Records drawn from a dataset
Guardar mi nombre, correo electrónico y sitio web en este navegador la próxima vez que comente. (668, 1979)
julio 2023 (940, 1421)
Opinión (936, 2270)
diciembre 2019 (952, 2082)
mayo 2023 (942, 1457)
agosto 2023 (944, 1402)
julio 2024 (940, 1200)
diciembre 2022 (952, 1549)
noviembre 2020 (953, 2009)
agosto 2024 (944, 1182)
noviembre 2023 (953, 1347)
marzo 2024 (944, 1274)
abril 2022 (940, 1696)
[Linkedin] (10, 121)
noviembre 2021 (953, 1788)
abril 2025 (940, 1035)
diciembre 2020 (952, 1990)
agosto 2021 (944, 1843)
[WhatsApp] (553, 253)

EXERCISE DESCRIPTION
Transcribe the records above exactly, from the opening line down to and including the line with "abril 2022 (940, 1696)".

COMPLETED TASK
Guardar mi nombre, correo electrónico y sitio web en este navegador la próxima vez que comente. (668, 1979)
julio 2023 (940, 1421)
Opinión (936, 2270)
diciembre 2019 (952, 2082)
mayo 2023 (942, 1457)
agosto 2023 (944, 1402)
julio 2024 (940, 1200)
diciembre 2022 (952, 1549)
noviembre 2020 (953, 2009)
agosto 2024 (944, 1182)
noviembre 2023 (953, 1347)
marzo 2024 (944, 1274)
abril 2022 (940, 1696)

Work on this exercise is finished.